■ WHAT IS REQUIRED
Write the data out again, matching every line exactly.

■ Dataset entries
>>>>
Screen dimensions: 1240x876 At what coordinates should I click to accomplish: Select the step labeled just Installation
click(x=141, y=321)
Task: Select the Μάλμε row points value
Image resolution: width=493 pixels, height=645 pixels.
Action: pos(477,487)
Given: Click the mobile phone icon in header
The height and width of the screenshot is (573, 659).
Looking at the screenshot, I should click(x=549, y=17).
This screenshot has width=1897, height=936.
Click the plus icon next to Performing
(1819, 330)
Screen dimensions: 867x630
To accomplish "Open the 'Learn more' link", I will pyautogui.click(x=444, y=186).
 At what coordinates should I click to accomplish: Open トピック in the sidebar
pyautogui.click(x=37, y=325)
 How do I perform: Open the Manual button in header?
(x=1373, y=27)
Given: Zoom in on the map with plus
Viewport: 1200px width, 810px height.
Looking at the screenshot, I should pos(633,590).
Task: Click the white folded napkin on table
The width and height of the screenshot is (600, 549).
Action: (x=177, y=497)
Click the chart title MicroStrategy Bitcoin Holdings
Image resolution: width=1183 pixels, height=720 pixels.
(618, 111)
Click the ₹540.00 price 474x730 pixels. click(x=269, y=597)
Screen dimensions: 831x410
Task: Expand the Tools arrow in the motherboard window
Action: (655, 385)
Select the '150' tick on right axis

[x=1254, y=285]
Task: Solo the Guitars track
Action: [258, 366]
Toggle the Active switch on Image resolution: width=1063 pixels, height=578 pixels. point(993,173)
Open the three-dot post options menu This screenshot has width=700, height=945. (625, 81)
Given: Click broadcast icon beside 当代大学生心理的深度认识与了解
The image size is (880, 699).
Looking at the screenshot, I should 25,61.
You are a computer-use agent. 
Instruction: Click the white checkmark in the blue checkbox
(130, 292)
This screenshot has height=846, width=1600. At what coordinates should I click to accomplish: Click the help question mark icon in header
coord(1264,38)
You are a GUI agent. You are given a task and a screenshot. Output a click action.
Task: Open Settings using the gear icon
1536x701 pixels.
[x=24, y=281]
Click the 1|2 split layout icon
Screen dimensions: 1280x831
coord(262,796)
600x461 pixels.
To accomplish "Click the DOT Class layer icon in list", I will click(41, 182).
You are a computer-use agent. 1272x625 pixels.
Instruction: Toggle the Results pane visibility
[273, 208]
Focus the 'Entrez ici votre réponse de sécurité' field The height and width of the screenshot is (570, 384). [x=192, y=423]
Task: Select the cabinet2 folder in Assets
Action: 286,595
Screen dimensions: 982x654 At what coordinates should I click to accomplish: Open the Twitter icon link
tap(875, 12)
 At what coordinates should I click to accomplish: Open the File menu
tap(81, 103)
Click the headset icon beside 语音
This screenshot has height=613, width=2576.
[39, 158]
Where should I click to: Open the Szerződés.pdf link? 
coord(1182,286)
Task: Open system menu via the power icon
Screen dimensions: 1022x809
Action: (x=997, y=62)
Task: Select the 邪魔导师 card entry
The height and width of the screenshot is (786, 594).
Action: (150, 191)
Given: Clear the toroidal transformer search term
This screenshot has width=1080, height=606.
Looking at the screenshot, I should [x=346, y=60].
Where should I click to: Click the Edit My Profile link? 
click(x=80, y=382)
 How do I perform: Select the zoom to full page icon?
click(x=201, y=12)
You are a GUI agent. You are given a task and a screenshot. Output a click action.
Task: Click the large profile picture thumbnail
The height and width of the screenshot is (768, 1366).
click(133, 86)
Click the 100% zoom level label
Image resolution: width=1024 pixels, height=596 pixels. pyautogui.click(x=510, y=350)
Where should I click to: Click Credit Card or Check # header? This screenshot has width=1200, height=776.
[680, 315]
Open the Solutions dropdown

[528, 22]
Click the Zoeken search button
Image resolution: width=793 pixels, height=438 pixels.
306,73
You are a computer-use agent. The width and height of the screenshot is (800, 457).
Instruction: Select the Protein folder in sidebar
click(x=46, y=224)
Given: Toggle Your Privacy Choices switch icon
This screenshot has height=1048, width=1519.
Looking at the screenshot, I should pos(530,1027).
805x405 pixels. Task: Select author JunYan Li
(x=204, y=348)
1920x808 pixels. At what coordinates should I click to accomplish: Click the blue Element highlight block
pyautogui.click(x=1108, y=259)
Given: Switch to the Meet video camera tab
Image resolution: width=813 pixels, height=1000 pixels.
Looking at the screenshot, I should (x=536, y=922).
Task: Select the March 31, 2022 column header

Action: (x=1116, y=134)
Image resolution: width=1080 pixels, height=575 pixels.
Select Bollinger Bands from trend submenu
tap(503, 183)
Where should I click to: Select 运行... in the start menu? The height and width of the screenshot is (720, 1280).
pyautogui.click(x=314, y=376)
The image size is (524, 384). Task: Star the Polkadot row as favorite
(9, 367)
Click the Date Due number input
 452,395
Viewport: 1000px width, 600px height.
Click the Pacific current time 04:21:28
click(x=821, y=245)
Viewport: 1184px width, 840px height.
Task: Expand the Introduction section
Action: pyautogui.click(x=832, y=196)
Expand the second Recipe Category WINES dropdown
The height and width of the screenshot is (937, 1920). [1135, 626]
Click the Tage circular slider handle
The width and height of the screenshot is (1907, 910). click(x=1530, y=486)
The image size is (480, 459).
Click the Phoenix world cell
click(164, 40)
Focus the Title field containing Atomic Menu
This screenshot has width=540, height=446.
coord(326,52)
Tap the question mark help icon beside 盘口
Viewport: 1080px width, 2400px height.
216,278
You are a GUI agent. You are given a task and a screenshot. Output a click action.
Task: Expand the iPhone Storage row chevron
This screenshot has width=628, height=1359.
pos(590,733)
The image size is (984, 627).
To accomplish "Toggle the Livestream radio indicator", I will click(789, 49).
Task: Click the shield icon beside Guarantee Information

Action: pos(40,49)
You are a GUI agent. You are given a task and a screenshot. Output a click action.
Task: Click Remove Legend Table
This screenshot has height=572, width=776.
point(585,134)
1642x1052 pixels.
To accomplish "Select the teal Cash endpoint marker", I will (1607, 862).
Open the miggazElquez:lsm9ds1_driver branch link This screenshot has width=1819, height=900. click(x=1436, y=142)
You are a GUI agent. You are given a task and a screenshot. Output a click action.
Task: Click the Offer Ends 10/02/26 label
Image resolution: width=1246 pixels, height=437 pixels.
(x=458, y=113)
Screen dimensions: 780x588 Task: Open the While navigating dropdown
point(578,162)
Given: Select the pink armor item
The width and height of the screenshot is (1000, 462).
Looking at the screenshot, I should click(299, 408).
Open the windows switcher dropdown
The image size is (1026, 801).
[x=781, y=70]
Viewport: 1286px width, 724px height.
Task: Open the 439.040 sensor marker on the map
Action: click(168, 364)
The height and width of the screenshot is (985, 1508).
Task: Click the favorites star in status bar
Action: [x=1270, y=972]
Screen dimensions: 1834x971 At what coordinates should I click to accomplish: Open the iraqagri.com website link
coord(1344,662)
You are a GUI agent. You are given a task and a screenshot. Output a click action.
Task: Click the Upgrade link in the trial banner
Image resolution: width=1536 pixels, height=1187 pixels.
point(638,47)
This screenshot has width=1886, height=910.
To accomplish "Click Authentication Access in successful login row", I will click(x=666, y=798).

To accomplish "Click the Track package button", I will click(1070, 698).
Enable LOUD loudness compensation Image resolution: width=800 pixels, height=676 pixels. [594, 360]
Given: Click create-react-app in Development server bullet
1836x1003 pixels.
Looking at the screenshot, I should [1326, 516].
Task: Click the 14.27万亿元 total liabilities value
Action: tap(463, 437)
<<<<
■ SOLUTION TO THIS EXERCISE
Screen dimensions: 1240x876 At what coordinates should I click to accomplish: Select the step labeled just Installation
click(x=141, y=321)
Task: Select the Μάλμε row points value
Image resolution: width=493 pixels, height=645 pixels.
Action: pos(477,487)
Given: Click the mobile phone icon in header
The height and width of the screenshot is (573, 659).
Looking at the screenshot, I should click(x=549, y=17).
This screenshot has width=1897, height=936.
Click the plus icon next to Performing
(1819, 330)
Screen dimensions: 867x630
To accomplish "Open the 'Learn more' link", I will pyautogui.click(x=444, y=186).
 At what coordinates should I click to accomplish: Open トピック in the sidebar
pyautogui.click(x=37, y=325)
 How do I perform: Open the Manual button in header?
(x=1373, y=27)
Given: Zoom in on the map with plus
Viewport: 1200px width, 810px height.
Looking at the screenshot, I should pos(633,590).
Task: Click the white folded napkin on table
The width and height of the screenshot is (600, 549).
Action: (x=177, y=497)
Click the chart title MicroStrategy Bitcoin Holdings
Image resolution: width=1183 pixels, height=720 pixels.
(618, 111)
Click the ₹540.00 price 474x730 pixels. click(x=269, y=597)
Screen dimensions: 831x410
Task: Expand the Tools arrow in the motherboard window
Action: (655, 385)
Select the '150' tick on right axis

[x=1254, y=285]
Task: Solo the Guitars track
Action: [258, 366]
Toggle the Active switch on Image resolution: width=1063 pixels, height=578 pixels. point(993,173)
Open the three-dot post options menu This screenshot has width=700, height=945. (625, 81)
Given: Click broadcast icon beside 当代大学生心理的深度认识与了解
The image size is (880, 699).
Looking at the screenshot, I should 25,61.
You are a computer-use agent. 
Instruction: Click the white checkmark in the blue checkbox
(130, 292)
This screenshot has height=846, width=1600. At what coordinates should I click to accomplish: Click the help question mark icon in header
coord(1264,38)
You are a GUI agent. You are given a task and a screenshot. Output a click action.
Task: Open Settings using the gear icon
1536x701 pixels.
[x=24, y=281]
Click the 1|2 split layout icon
Screen dimensions: 1280x831
coord(262,796)
600x461 pixels.
To accomplish "Click the DOT Class layer icon in list", I will click(41, 182).
You are a computer-use agent. 1272x625 pixels.
Instruction: Toggle the Results pane visibility
[273, 208]
Focus the 'Entrez ici votre réponse de sécurité' field The height and width of the screenshot is (570, 384). [x=192, y=423]
Task: Select the cabinet2 folder in Assets
Action: 286,595
Screen dimensions: 982x654 At what coordinates should I click to accomplish: Open the Twitter icon link
tap(875, 12)
 At what coordinates should I click to accomplish: Open the File menu
tap(81, 103)
Click the headset icon beside 语音
This screenshot has height=613, width=2576.
[39, 158]
Where should I click to: Open the Szerződés.pdf link? 
coord(1182,286)
Task: Open system menu via the power icon
Screen dimensions: 1022x809
Action: (x=997, y=62)
Task: Select the 邪魔导师 card entry
The height and width of the screenshot is (786, 594).
Action: (150, 191)
Given: Clear the toroidal transformer search term
This screenshot has width=1080, height=606.
Looking at the screenshot, I should [x=346, y=60].
Where should I click to: Click the Edit My Profile link? 
click(x=80, y=382)
 How do I perform: Select the zoom to full page icon?
click(x=201, y=12)
You are a GUI agent. You are given a task and a screenshot. Output a click action.
Task: Click the large profile picture thumbnail
The height and width of the screenshot is (768, 1366).
click(133, 86)
Click the 100% zoom level label
Image resolution: width=1024 pixels, height=596 pixels. pyautogui.click(x=510, y=350)
Where should I click to: Click Credit Card or Check # header? This screenshot has width=1200, height=776.
[680, 315]
Open the Solutions dropdown

[528, 22]
Click the Zoeken search button
Image resolution: width=793 pixels, height=438 pixels.
306,73
You are a computer-use agent. The width and height of the screenshot is (800, 457).
Instruction: Select the Protein folder in sidebar
click(x=46, y=224)
Given: Toggle Your Privacy Choices switch icon
This screenshot has height=1048, width=1519.
Looking at the screenshot, I should pos(530,1027).
805x405 pixels. Task: Select author JunYan Li
(x=204, y=348)
1920x808 pixels. At what coordinates should I click to accomplish: Click the blue Element highlight block
pyautogui.click(x=1108, y=259)
Given: Switch to the Meet video camera tab
Image resolution: width=813 pixels, height=1000 pixels.
Looking at the screenshot, I should (x=536, y=922).
Task: Select the March 31, 2022 column header

Action: (x=1116, y=134)
Image resolution: width=1080 pixels, height=575 pixels.
Select Bollinger Bands from trend submenu
tap(503, 183)
Where should I click to: Select 运行... in the start menu? The height and width of the screenshot is (720, 1280).
pyautogui.click(x=314, y=376)
The image size is (524, 384). Task: Star the Polkadot row as favorite
(9, 367)
Click the Date Due number input
 452,395
Viewport: 1000px width, 600px height.
Click the Pacific current time 04:21:28
click(x=821, y=245)
Viewport: 1184px width, 840px height.
Task: Expand the Introduction section
Action: pyautogui.click(x=832, y=196)
Expand the second Recipe Category WINES dropdown
The height and width of the screenshot is (937, 1920). [1135, 626]
Click the Tage circular slider handle
The width and height of the screenshot is (1907, 910). click(x=1530, y=486)
The image size is (480, 459).
Click the Phoenix world cell
click(164, 40)
Focus the Title field containing Atomic Menu
This screenshot has width=540, height=446.
coord(326,52)
Tap the question mark help icon beside 盘口
Viewport: 1080px width, 2400px height.
216,278
You are a GUI agent. You are given a task and a screenshot. Output a click action.
Task: Expand the iPhone Storage row chevron
This screenshot has width=628, height=1359.
pos(590,733)
The image size is (984, 627).
To accomplish "Toggle the Livestream radio indicator", I will click(789, 49).
Task: Click the shield icon beside Guarantee Information

Action: pos(40,49)
You are a GUI agent. You are given a task and a screenshot. Output a click action.
Task: Click Remove Legend Table
This screenshot has height=572, width=776.
point(585,134)
1642x1052 pixels.
To accomplish "Select the teal Cash endpoint marker", I will (1607, 862).
Open the miggazElquez:lsm9ds1_driver branch link This screenshot has width=1819, height=900. click(x=1436, y=142)
You are a GUI agent. You are given a task and a screenshot. Output a click action.
Task: Click the Offer Ends 10/02/26 label
Image resolution: width=1246 pixels, height=437 pixels.
(x=458, y=113)
Screen dimensions: 780x588 Task: Open the While navigating dropdown
point(578,162)
Given: Select the pink armor item
The width and height of the screenshot is (1000, 462).
Looking at the screenshot, I should click(299, 408).
Open the windows switcher dropdown
The image size is (1026, 801).
[x=781, y=70]
Viewport: 1286px width, 724px height.
Task: Open the 439.040 sensor marker on the map
Action: click(168, 364)
The height and width of the screenshot is (985, 1508).
Task: Click the favorites star in status bar
Action: [x=1270, y=972]
Screen dimensions: 1834x971 At what coordinates should I click to accomplish: Open the iraqagri.com website link
coord(1344,662)
You are a GUI agent. You are given a task and a screenshot. Output a click action.
Task: Click the Upgrade link in the trial banner
Image resolution: width=1536 pixels, height=1187 pixels.
point(638,47)
This screenshot has width=1886, height=910.
To accomplish "Click Authentication Access in successful login row", I will click(x=666, y=798).

To accomplish "Click the Track package button", I will click(1070, 698).
Enable LOUD loudness compensation Image resolution: width=800 pixels, height=676 pixels. [594, 360]
Given: Click create-react-app in Development server bullet
1836x1003 pixels.
Looking at the screenshot, I should [1326, 516].
Task: Click the 14.27万亿元 total liabilities value
Action: tap(463, 437)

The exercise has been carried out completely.